Development of radiolabeling 2-oxo-2-(4-phenylpiperazin-1-yl)acetamide derivatives as potential molecular probes for excitatory amino acid transporter 2

Excitatory Amino acid Transporter 2 (EAAT2) is an appealing target for drug development, as it plays a crucial role in synaptic glutamate transport under physiological conditions and its malfunction is implicated in neurodegenerations. In this study, we designed and synthesized a series of 2-oxo-2-(4-phenylpiperazin-1-yl)acetamide derivatives as novel EAAT2 positive allosteric modulators (PAMs). [¹³¹I]2 ([¹³¹I]SF-1) was successfully developed as a valuable tool for in vitro competitive binding assay.
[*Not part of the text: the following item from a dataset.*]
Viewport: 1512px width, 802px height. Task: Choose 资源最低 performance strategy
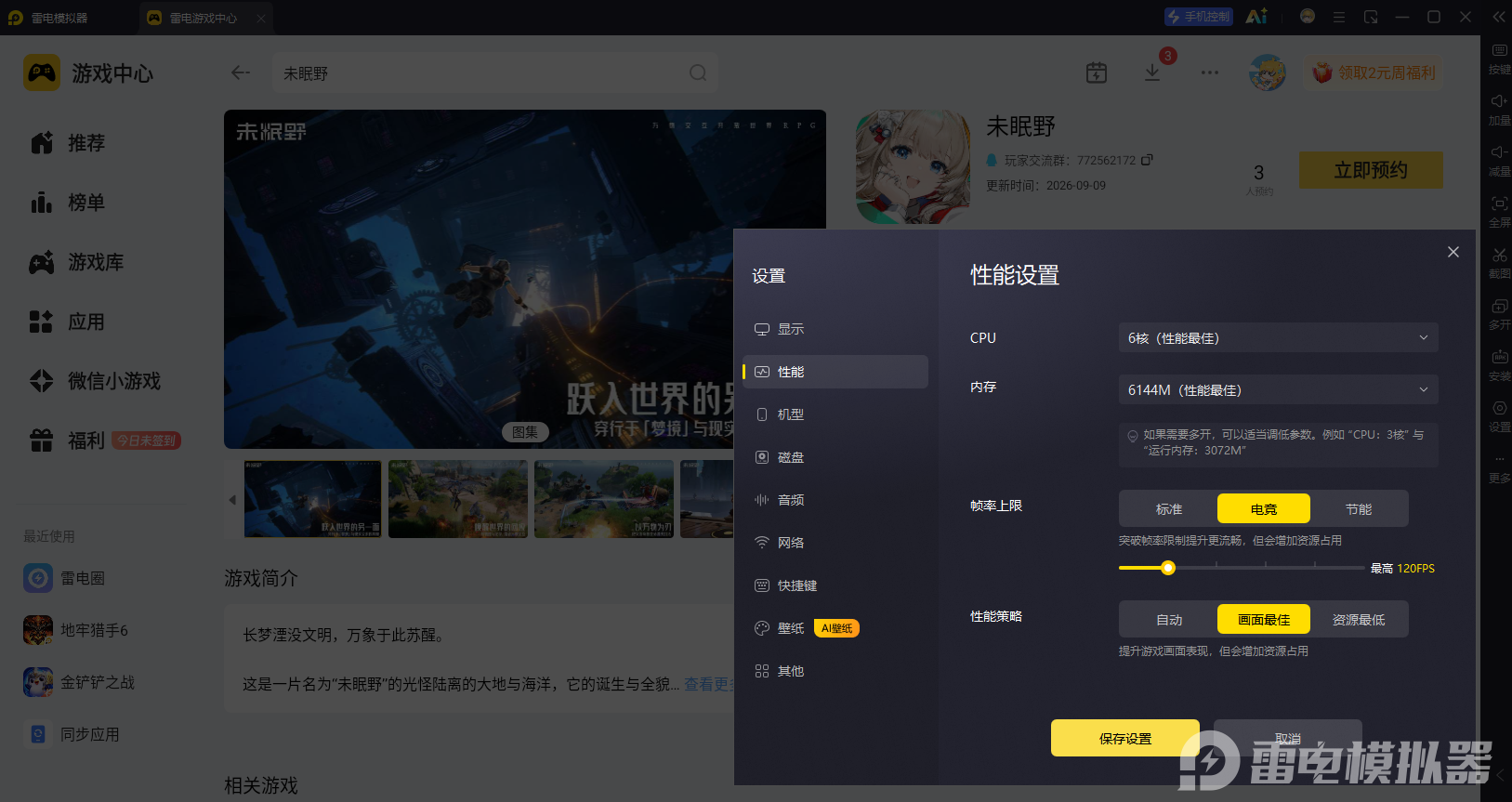click(1359, 619)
Structure-affinity relationship led to the identification of compound 4 with an inhibitory constant of 29 nM. In ex vivo biodistribution studies, [¹⁸F]4 ([¹⁸F]SF-2) exhibited excellent brain penetration and sufficient reversibility in the rodent brains. Pretreatment with cold reference or previously reported EAAT2 PAMs resulted in significant reductions of radioactivity accumulations in the brain and spinal cord, confirming its high specificity in vivo. These findings present a valuable molecular probe to directly measure the interactions of the novel structures with EAAT2 and open an opportunity to non-invasively monitor EAAT2 expression through PET neuroimaging.

EAAT2; Neuroimaging; Positron emission tomography; Structure-affinity relationship.